● Work to complete:
Write the data below out again, unchanged.

--- Task data Enclosed Below ---

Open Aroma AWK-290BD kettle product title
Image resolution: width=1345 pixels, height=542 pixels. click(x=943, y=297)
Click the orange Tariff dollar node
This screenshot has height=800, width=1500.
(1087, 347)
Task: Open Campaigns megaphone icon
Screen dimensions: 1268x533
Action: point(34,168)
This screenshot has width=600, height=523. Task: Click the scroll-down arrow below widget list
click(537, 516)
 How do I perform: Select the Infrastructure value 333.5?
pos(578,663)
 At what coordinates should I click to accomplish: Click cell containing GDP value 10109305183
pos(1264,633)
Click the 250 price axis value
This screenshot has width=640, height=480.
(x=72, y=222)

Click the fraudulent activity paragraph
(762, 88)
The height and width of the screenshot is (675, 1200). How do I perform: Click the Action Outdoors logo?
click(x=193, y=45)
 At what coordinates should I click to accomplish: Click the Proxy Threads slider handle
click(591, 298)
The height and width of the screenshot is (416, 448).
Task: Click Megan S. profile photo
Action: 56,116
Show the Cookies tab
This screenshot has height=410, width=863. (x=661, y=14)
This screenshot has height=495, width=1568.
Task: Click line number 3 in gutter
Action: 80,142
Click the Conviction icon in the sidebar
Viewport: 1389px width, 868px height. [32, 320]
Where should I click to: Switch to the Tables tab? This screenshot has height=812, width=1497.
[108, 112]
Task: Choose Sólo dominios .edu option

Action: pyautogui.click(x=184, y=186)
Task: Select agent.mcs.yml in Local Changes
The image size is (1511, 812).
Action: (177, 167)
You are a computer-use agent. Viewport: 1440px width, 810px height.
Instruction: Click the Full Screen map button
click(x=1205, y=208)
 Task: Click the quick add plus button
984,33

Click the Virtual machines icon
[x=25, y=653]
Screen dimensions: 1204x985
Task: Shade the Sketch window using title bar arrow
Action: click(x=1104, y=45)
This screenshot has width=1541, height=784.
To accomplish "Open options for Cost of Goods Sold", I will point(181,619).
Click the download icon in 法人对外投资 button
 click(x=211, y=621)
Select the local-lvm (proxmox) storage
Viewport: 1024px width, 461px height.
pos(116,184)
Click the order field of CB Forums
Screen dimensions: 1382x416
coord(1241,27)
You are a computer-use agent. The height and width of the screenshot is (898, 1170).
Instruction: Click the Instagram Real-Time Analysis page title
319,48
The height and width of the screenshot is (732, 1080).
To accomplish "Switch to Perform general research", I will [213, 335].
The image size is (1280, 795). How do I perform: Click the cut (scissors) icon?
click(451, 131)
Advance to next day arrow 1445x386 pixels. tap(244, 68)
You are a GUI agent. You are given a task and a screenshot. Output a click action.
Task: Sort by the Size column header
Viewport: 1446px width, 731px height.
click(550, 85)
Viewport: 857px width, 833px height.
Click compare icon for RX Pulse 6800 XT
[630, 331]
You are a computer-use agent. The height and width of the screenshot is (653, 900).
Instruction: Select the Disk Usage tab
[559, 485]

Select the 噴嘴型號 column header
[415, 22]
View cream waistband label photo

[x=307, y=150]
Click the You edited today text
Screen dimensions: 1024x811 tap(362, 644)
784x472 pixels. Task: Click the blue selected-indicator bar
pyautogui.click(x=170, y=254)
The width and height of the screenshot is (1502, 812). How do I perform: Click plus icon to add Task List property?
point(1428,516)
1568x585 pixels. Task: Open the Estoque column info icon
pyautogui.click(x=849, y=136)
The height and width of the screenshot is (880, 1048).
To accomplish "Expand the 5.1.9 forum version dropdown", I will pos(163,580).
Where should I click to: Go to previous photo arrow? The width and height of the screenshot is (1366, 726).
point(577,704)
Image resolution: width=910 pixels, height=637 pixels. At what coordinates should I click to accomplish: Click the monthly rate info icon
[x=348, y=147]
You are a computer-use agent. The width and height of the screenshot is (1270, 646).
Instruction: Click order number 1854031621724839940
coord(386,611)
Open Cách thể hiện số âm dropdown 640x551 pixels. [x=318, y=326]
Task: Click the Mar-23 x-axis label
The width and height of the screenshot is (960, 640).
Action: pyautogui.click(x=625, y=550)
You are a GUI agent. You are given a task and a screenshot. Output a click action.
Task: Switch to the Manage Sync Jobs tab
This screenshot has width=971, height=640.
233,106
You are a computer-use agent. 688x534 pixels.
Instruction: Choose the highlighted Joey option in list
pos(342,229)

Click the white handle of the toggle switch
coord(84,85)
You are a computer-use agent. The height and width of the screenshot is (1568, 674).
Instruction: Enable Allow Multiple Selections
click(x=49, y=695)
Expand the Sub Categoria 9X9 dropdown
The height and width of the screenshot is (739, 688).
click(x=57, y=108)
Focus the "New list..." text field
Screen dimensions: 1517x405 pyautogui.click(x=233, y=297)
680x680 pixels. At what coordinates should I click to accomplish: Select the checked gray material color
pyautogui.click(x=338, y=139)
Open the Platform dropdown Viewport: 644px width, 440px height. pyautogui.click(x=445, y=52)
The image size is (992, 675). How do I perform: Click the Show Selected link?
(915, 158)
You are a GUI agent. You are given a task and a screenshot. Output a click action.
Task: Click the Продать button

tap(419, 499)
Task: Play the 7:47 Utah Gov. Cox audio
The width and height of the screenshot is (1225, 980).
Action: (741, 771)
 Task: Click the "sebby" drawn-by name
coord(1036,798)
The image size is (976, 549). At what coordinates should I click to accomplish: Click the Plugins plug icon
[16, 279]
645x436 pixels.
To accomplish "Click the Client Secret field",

--- End of Enclosed Task data ---

● Answer to this exercise:
Open Aroma AWK-290BD kettle product title
Image resolution: width=1345 pixels, height=542 pixels. click(x=943, y=297)
Click the orange Tariff dollar node
This screenshot has height=800, width=1500.
(1087, 347)
Task: Open Campaigns megaphone icon
Screen dimensions: 1268x533
Action: point(34,168)
This screenshot has width=600, height=523. Task: Click the scroll-down arrow below widget list
click(537, 516)
 How do I perform: Select the Infrastructure value 333.5?
pos(578,663)
 At what coordinates should I click to accomplish: Click cell containing GDP value 10109305183
pos(1264,633)
Click the 250 price axis value
This screenshot has width=640, height=480.
(x=72, y=222)

Click the fraudulent activity paragraph
(762, 88)
The height and width of the screenshot is (675, 1200). How do I perform: Click the Action Outdoors logo?
click(x=193, y=45)
 At what coordinates should I click to accomplish: Click the Proxy Threads slider handle
click(591, 298)
The height and width of the screenshot is (416, 448).
Task: Click Megan S. profile photo
Action: 56,116
Show the Cookies tab
This screenshot has height=410, width=863. (x=661, y=14)
This screenshot has height=495, width=1568.
Task: Click line number 3 in gutter
Action: 80,142
Click the Conviction icon in the sidebar
Viewport: 1389px width, 868px height. [32, 320]
Where should I click to: Switch to the Tables tab? This screenshot has height=812, width=1497.
[108, 112]
Task: Choose Sólo dominios .edu option

Action: pyautogui.click(x=184, y=186)
Task: Select agent.mcs.yml in Local Changes
The image size is (1511, 812).
Action: (177, 167)
You are a computer-use agent. Viewport: 1440px width, 810px height.
Instruction: Click the Full Screen map button
click(x=1205, y=208)
 Task: Click the quick add plus button
984,33

Click the Virtual machines icon
[x=25, y=653]
Screen dimensions: 1204x985
Task: Shade the Sketch window using title bar arrow
Action: click(x=1104, y=45)
This screenshot has width=1541, height=784.
To accomplish "Open options for Cost of Goods Sold", I will point(181,619).
Click the download icon in 法人对外投资 button
 click(x=211, y=621)
Select the local-lvm (proxmox) storage
Viewport: 1024px width, 461px height.
pos(116,184)
Click the order field of CB Forums
Screen dimensions: 1382x416
coord(1241,27)
You are a computer-use agent. The height and width of the screenshot is (898, 1170).
Instruction: Click the Instagram Real-Time Analysis page title
319,48
The height and width of the screenshot is (732, 1080).
To accomplish "Switch to Perform general research", I will [213, 335].
The image size is (1280, 795). How do I perform: Click the cut (scissors) icon?
click(451, 131)
Advance to next day arrow 1445x386 pixels. tap(244, 68)
You are a GUI agent. You are given a task and a screenshot. Output a click action.
Task: Sort by the Size column header
Viewport: 1446px width, 731px height.
click(550, 85)
Viewport: 857px width, 833px height.
Click compare icon for RX Pulse 6800 XT
[630, 331]
You are a computer-use agent. The height and width of the screenshot is (653, 900).
Instruction: Select the Disk Usage tab
[559, 485]

Select the 噴嘴型號 column header
[415, 22]
View cream waistband label photo

[x=307, y=150]
Click the You edited today text
Screen dimensions: 1024x811 tap(362, 644)
784x472 pixels. Task: Click the blue selected-indicator bar
pyautogui.click(x=170, y=254)
The width and height of the screenshot is (1502, 812). How do I perform: Click plus icon to add Task List property?
point(1428,516)
1568x585 pixels. Task: Open the Estoque column info icon
pyautogui.click(x=849, y=136)
The height and width of the screenshot is (880, 1048).
To accomplish "Expand the 5.1.9 forum version dropdown", I will pos(163,580).
Where should I click to: Go to previous photo arrow? The width and height of the screenshot is (1366, 726).
point(577,704)
Image resolution: width=910 pixels, height=637 pixels. At what coordinates should I click to accomplish: Click the monthly rate info icon
[x=348, y=147]
You are a computer-use agent. The width and height of the screenshot is (1270, 646).
Instruction: Click order number 1854031621724839940
coord(386,611)
Open Cách thể hiện số âm dropdown 640x551 pixels. [x=318, y=326]
Task: Click the Mar-23 x-axis label
The width and height of the screenshot is (960, 640).
Action: pyautogui.click(x=625, y=550)
You are a GUI agent. You are given a task and a screenshot. Output a click action.
Task: Switch to the Manage Sync Jobs tab
This screenshot has width=971, height=640.
233,106
You are a computer-use agent. 688x534 pixels.
Instruction: Choose the highlighted Joey option in list
pos(342,229)

Click the white handle of the toggle switch
coord(84,85)
You are a computer-use agent. The height and width of the screenshot is (1568, 674).
Instruction: Enable Allow Multiple Selections
click(x=49, y=695)
Expand the Sub Categoria 9X9 dropdown
The height and width of the screenshot is (739, 688).
click(x=57, y=108)
Focus the "New list..." text field
Screen dimensions: 1517x405 pyautogui.click(x=233, y=297)
680x680 pixels. At what coordinates should I click to accomplish: Select the checked gray material color
pyautogui.click(x=338, y=139)
Open the Platform dropdown Viewport: 644px width, 440px height. pyautogui.click(x=445, y=52)
The image size is (992, 675). How do I perform: Click the Show Selected link?
(915, 158)
You are a GUI agent. You are given a task and a screenshot. Output a click action.
Task: Click the Продать button

tap(419, 499)
Task: Play the 7:47 Utah Gov. Cox audio
The width and height of the screenshot is (1225, 980).
Action: (741, 771)
 Task: Click the "sebby" drawn-by name
coord(1036,798)
The image size is (976, 549). At what coordinates should I click to accomplish: Click the Plugins plug icon
[16, 279]
645x436 pixels.
To accomplish "Click the Client Secret field",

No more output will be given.